### [DIRECTION]
Copy out the rows again, from the very first one down to and including the line that holds "Shipping Info (13, 963)", and leave the pictures out.

### [DATA SHOWN]

#####

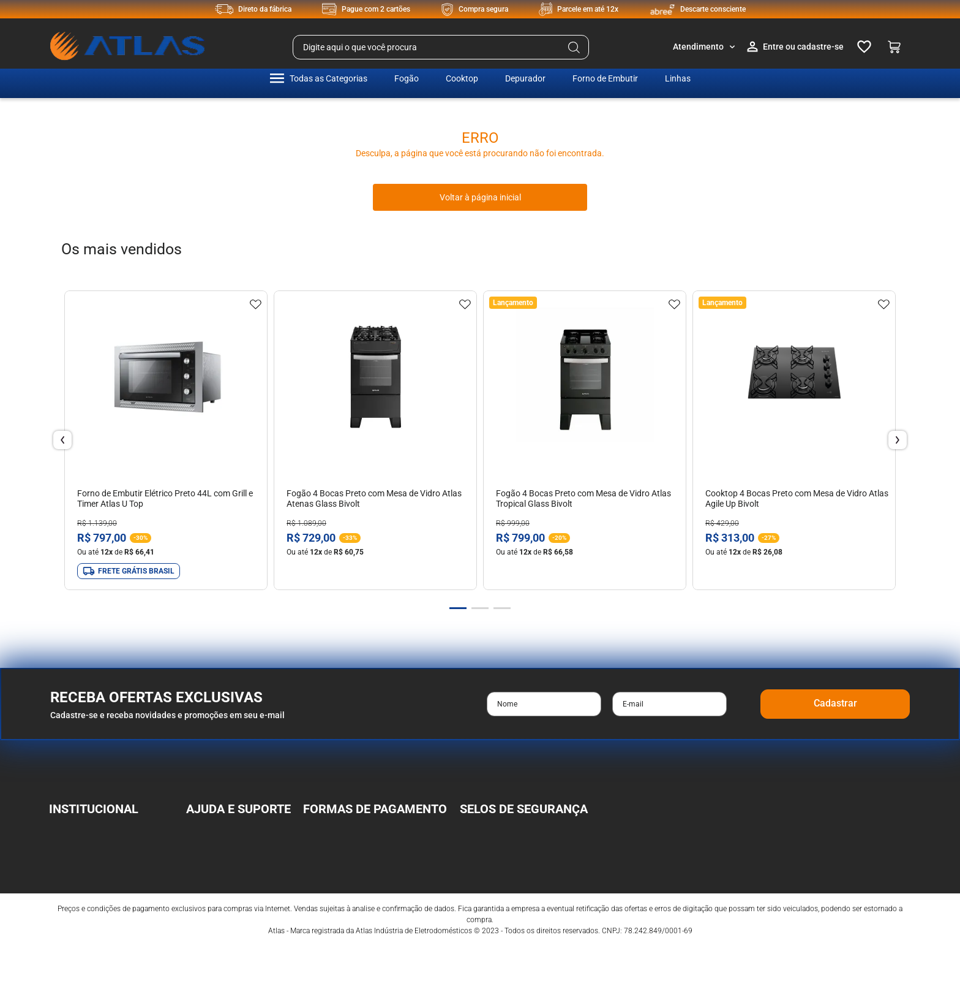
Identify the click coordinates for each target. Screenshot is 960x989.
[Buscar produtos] (574, 47)
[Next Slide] (897, 440)
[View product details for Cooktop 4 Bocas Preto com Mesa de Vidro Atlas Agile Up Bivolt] (794, 440)
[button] (458, 608)
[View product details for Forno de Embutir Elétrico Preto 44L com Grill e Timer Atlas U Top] (166, 440)
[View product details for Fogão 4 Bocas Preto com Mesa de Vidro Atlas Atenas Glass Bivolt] (375, 440)
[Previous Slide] (62, 440)
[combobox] (441, 47)
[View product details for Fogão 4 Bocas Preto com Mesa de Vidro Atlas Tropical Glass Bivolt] (584, 440)
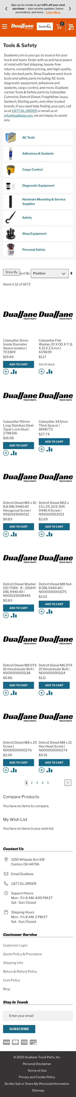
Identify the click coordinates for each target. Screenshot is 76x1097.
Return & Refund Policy (20, 971)
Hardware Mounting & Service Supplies (35, 202)
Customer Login (15, 945)
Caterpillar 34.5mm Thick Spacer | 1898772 (53, 425)
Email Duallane (22, 874)
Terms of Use (37, 1070)
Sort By (24, 273)
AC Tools (20, 138)
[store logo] (22, 26)
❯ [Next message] (70, 8)
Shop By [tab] (11, 272)
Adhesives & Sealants (29, 154)
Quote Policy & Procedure (22, 954)
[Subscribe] (19, 1029)
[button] (6, 371)
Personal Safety (25, 250)
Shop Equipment (25, 234)
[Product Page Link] (20, 336)
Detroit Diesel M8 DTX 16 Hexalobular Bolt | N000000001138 (20, 669)
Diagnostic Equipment (29, 186)
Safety (18, 218)
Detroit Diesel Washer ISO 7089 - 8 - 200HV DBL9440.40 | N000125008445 (19, 590)
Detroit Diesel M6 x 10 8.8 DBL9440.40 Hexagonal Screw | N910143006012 (19, 508)
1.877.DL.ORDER (24, 111)
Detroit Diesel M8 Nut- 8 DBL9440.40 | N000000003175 (56, 588)
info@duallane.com (18, 115)
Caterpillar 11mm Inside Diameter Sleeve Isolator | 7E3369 (15, 346)
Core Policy (11, 980)
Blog (6, 989)
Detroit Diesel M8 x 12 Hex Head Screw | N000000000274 (55, 746)
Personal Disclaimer (37, 1064)
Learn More (53, 12)
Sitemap (38, 1090)
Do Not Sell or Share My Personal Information (37, 1084)
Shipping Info (13, 963)
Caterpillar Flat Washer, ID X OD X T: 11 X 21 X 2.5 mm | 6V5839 (55, 346)
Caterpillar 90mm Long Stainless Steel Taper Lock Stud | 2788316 (18, 427)
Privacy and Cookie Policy (37, 1077)
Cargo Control (24, 170)
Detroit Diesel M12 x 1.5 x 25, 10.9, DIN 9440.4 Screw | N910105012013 (54, 508)
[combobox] (44, 26)
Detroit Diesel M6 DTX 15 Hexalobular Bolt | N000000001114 (55, 669)
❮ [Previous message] (6, 8)
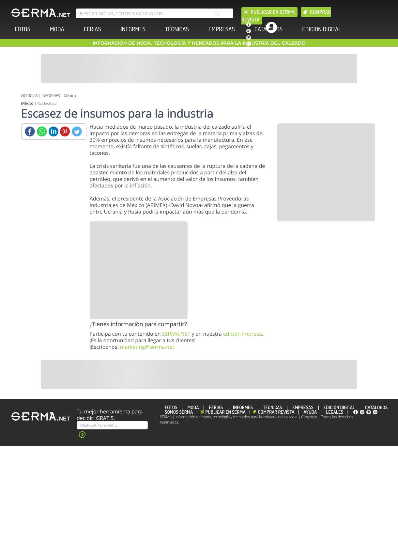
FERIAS (92, 29)
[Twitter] (77, 131)
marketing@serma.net (147, 346)
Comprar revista (276, 412)
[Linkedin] (53, 131)
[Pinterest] (65, 131)
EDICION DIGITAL (321, 29)
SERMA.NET (176, 333)
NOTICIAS (29, 95)
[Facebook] (30, 131)
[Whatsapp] (42, 131)
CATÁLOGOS (268, 29)
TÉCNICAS (177, 29)
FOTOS (22, 29)
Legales (334, 412)
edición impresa (242, 333)
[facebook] (248, 24)
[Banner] (199, 68)
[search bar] (154, 13)
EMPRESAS (221, 29)
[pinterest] (248, 37)
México (70, 95)
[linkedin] (248, 44)
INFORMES (133, 29)
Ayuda (310, 412)
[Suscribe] (112, 425)
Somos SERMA (179, 412)
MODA (57, 29)
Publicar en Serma (273, 12)
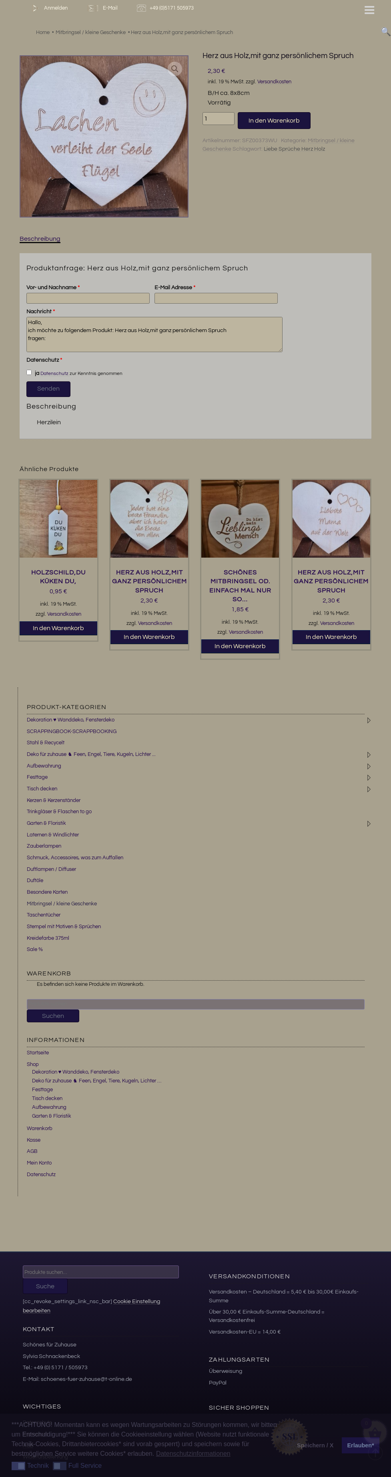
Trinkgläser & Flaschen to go (59, 811)
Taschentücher (43, 915)
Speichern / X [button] (315, 1445)
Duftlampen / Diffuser (51, 869)
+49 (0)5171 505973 (166, 8)
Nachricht (40, 311)
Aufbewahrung (44, 766)
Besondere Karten (47, 892)
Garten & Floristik (46, 823)
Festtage (37, 777)
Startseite (38, 1053)
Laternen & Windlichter (53, 835)
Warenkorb (39, 1128)
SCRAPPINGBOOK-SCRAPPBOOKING (71, 731)
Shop (33, 1064)
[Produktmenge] (219, 118)
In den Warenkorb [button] (58, 628)
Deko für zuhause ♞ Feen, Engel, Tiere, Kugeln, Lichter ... (91, 754)
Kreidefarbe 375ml (48, 938)
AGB (32, 1151)
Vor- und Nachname (53, 287)
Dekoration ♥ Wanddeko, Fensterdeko (70, 720)
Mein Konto (39, 1163)
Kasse (33, 1140)
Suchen (53, 1016)
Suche (45, 1286)
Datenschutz (44, 360)
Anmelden (48, 8)
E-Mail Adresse (174, 287)
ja (32, 373)
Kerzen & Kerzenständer (53, 800)
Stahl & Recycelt (45, 743)
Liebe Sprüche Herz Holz (294, 149)
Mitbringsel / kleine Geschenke (62, 904)
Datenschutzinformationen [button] (193, 1453)
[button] (175, 69)
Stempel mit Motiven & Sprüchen (64, 926)
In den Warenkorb (274, 120)
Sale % (35, 949)
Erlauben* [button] (360, 1445)
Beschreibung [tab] (40, 239)
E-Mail (102, 8)
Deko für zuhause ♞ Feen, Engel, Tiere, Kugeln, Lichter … (96, 1081)
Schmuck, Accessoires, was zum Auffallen (75, 857)
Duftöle (35, 880)
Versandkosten (274, 82)
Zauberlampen (44, 846)
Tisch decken (42, 789)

#####

### [ANSWER TO THE EXERCISE]
Identify the click coordinates for each target. Screenshot is 960x989.
[Buscar produtos] (574, 47)
[Next Slide] (897, 440)
[View product details for Cooktop 4 Bocas Preto com Mesa de Vidro Atlas Agile Up Bivolt] (794, 440)
[button] (458, 608)
[View product details for Forno de Embutir Elétrico Preto 44L com Grill e Timer Atlas U Top] (166, 440)
[View product details for Fogão 4 Bocas Preto com Mesa de Vidro Atlas Atenas Glass Bivolt] (375, 440)
[Previous Slide] (62, 440)
[combobox] (441, 47)
[View product details for Fogão 4 Bocas Preto com Mesa de Vidro Atlas Tropical Glass Bivolt] (584, 440)
Identify the click coordinates for each target. Screenshot is 76x1097.
Return & Refund Policy (20, 971)
Hardware Mounting & Service Supplies (35, 202)
Customer Login (15, 945)
Caterpillar 34.5mm Thick Spacer | 1898772 (53, 425)
Email Duallane (22, 874)
Terms of Use (37, 1070)
Sort By (24, 273)
AC Tools (20, 138)
[store logo] (22, 26)
❯ [Next message] (70, 8)
Shop By [tab] (11, 272)
Adhesives & Sealants (29, 154)
Quote Policy & Procedure (22, 954)
[Subscribe] (19, 1029)
[button] (6, 371)
Personal Safety (25, 250)
Shop Equipment (25, 234)
[Product Page Link] (20, 336)
Detroit Diesel M8 DTX 16 Hexalobular Bolt | N000000001138 (20, 669)
Diagnostic Equipment (29, 186)
Safety (18, 218)
Detroit Diesel Washer ISO 7089 - 8 - 200HV DBL9440.40 | N000125008445 (19, 590)
Detroit Diesel M6 x 10 8.8 DBL9440.40 Hexagonal Screw | N910143006012 (19, 508)
1.877.DL.ORDER (24, 111)
Detroit Diesel M8 Nut- 8 DBL9440.40 | N000000003175 (56, 588)
info@duallane.com (18, 115)
Caterpillar 11mm Inside Diameter Sleeve Isolator | 7E3369 (15, 346)
Core Policy (11, 980)
Blog (6, 989)
Detroit Diesel M8 x 12 Hex Head Screw | N000000000274 (55, 746)
Personal Disclaimer (37, 1064)
Learn More (53, 12)
Sitemap (38, 1090)
Do Not Sell or Share My Personal Information (37, 1084)
Shipping Info (13, 963)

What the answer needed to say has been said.